The terahertz wave optical identifying device recognizing device may further include an optical identifying device moving part that moves the terahertz wave optical identifying device so that the terahertz wave generated from the light source is sequentially irradiated to the identifying units.

The terahertz wave optical identifying device recognizing device includes a light source-detecting portion moving portion for moving the light source in one direction and simultaneously moving the detecting portion as the light source is moved, and an optical identifying device moving portion for moving the terahertz wave optical identifying device in the other direction .

The light source may be a light source array including a plurality of light sources capable of generating terahertz waves, and the detection unit may be a detection array including a plurality of detection units matched to the light source array.

According to another aspect of the present invention, there is provided a lighting apparatus for an identification unit, comprising: a terahertz wave transmitting layer made of a material for transmitting a terahertz wave; and a transmitting unit having a different resonant frequency for each frequency band set for the transmitted terahertz wave An identification unit including a waveguide diffraction grating, and a modulator for changing the intrinsic resonance frequency of the waveguide diffraction grating to another intrinsic resonance frequency within a set frequency band.

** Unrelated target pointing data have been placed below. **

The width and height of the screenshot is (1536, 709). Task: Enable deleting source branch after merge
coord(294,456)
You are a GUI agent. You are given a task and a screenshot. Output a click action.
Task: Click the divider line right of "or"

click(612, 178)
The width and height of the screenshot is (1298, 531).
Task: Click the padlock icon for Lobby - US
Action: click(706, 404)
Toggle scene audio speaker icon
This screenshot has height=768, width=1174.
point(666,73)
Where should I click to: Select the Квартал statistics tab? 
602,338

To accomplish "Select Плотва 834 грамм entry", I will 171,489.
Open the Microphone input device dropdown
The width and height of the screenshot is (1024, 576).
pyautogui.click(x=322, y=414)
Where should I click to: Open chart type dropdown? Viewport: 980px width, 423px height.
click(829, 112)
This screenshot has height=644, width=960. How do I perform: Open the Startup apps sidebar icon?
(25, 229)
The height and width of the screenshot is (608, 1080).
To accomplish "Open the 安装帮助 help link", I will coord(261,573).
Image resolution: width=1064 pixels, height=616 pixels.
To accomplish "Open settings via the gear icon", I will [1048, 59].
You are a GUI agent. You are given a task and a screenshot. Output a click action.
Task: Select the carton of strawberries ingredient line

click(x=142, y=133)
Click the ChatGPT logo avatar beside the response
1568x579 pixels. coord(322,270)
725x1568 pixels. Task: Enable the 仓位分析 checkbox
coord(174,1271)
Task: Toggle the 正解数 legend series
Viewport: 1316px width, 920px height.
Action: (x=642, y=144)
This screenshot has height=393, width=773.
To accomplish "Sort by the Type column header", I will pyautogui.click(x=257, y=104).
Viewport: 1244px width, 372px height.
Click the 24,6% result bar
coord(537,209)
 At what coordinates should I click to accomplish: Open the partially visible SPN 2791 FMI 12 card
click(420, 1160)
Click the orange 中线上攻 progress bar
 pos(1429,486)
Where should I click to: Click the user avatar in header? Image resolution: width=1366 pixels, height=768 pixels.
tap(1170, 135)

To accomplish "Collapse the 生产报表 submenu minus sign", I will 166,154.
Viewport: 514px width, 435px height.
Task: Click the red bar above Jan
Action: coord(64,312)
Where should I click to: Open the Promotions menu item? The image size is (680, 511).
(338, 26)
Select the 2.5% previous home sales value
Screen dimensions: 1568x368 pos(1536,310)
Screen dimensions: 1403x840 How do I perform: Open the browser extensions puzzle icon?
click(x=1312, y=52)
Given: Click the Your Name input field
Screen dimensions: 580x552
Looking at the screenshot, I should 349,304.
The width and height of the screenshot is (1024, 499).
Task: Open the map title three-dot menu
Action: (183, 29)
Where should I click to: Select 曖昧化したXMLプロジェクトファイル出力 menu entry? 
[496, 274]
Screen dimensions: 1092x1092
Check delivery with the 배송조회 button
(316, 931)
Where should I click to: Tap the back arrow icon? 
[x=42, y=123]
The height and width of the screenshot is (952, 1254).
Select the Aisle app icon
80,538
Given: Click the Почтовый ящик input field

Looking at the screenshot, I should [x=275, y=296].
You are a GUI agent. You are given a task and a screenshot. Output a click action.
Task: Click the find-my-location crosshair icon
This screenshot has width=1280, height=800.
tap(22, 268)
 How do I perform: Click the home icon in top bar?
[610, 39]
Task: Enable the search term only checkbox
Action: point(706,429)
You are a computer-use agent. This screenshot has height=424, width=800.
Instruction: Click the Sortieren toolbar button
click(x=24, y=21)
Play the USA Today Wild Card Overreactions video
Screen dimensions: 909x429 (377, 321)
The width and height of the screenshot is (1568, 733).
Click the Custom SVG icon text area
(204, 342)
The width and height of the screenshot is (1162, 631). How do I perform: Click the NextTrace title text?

The modulator can change the intrinsic resonance frequency of the waveguide diffraction grating to another intrinsic resonance frequency within a set frequency band by irradiating light, applying heat, or applying electricity.

According to the disclosed invention, since one identification unit can represent n, a large number of identification codes can be represented within a small area using a small number of identification units.

In addition, since the optical identification device for terahertz wave can not be visually recognized in the visible light and the infrared region, it is excellent in security and can be utilized in various fields.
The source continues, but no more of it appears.